Selimiye Camii ve Külliyesi, 28 Haziran 2011'de Dünya Mirası Listesine girdi. Böylelikle Drina Köprüsünden sonra bir Osmanlı eseri daha listeye girmiş oldu. Osmanlı’ya başkentlik yapmış bir şehir, muhteşem yapıtlar ve Mimar Sinan’ın “ustalık eserim” dediği Selimiye Cami…Yapımına 1568 yılında başlanıp 15.000 kişinin çalışmasıyla ancak 7 yılda bitirilebilen cami, mutlaka görülmesi gereken yapıtlardan...

Selimiye Camii ve Külliyesi ile ilgili daha fazla bilgi ve fotoğraf için, Osmanlı'nın Ustalık Eseri: Edirne ve Çanakkale yazımızı okuyabilirsiniz.

11. ÇATALHÖYÜK NEOLİTİK KENTİ / KONYA (2012)
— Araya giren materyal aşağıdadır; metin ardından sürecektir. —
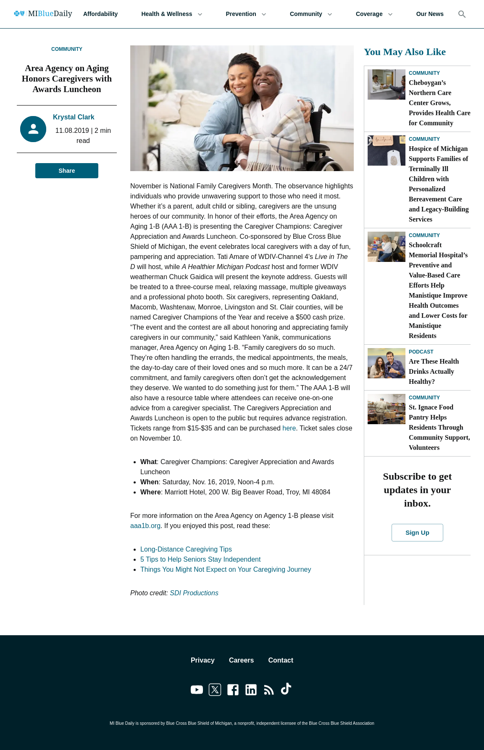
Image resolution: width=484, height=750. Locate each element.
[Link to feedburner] (269, 691)
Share (66, 171)
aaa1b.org (145, 525)
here (289, 428)
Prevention (246, 14)
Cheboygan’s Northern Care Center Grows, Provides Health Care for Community (440, 103)
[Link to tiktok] (287, 691)
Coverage (374, 14)
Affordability (100, 14)
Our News (430, 14)
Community (311, 14)
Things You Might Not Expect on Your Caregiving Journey (225, 569)
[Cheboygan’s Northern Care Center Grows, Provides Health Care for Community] (386, 84)
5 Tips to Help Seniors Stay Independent (200, 559)
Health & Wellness (171, 14)
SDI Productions (194, 593)
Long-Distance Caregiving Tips (186, 549)
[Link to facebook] (233, 691)
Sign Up (417, 532)
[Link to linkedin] (251, 691)
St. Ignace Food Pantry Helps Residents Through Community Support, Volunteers (439, 427)
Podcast (421, 352)
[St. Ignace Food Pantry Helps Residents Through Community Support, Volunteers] (386, 409)
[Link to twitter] (215, 691)
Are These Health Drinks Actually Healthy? (434, 371)
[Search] (462, 14)
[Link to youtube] (196, 691)
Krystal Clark (74, 117)
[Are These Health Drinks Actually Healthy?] (386, 363)
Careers (241, 660)
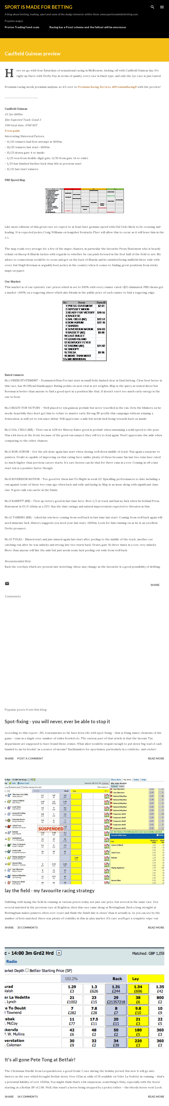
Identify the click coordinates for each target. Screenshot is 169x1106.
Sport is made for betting (38, 7)
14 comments (27, 1096)
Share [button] (155, 584)
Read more (156, 758)
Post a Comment (30, 758)
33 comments (27, 927)
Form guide (12, 130)
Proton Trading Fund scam (22, 27)
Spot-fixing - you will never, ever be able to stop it (57, 721)
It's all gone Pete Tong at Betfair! (40, 1059)
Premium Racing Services (94, 87)
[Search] (152, 7)
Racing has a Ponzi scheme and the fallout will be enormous (87, 27)
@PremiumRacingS (124, 87)
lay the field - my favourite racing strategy (50, 890)
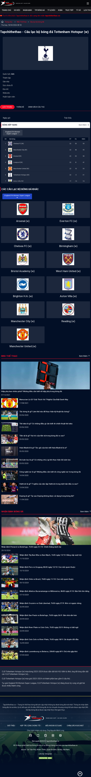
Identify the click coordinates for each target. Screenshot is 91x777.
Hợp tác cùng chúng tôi (30, 726)
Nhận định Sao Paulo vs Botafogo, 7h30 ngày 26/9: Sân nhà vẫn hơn (48, 615)
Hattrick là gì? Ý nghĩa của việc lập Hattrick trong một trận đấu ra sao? (48, 484)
Çatalhöyük kalıntılarının, UNESCO tarafından 2012 yılında Dünya Miras Listesine dahil edilmesine karar verildi. Çatalhöyük, Orta Anadolu'da, günümüzden 9000 yıl önce iskan edilmiş, çok geniş bir Neolitik Çağ ve Kalkolitik Çağ yerleşimi. Höyükler, yaklaşık 2000 yıl kesintisiz iskan edilmiş. Özellikle neolitik yerleşimin genişliği, barındırdığı nüfusu, oluşturduğu güçlü sanat ve kültür geleneği ile son derece dikkat çekici bir yer. Yerleşimde, 8000 üzerinde insan yaşadığı kabul ediliyor. Dünyanın en eski yerleşimlerinden biri olan Çatalhöyük'ün sakinleri, ilk tarımcı topluluklardan da biri... Çatalhöyük'ün diğer neolitik kentlerden temel farkı, bir köy yerleşmesini aşıp kentleşme evresini yaşamış olması.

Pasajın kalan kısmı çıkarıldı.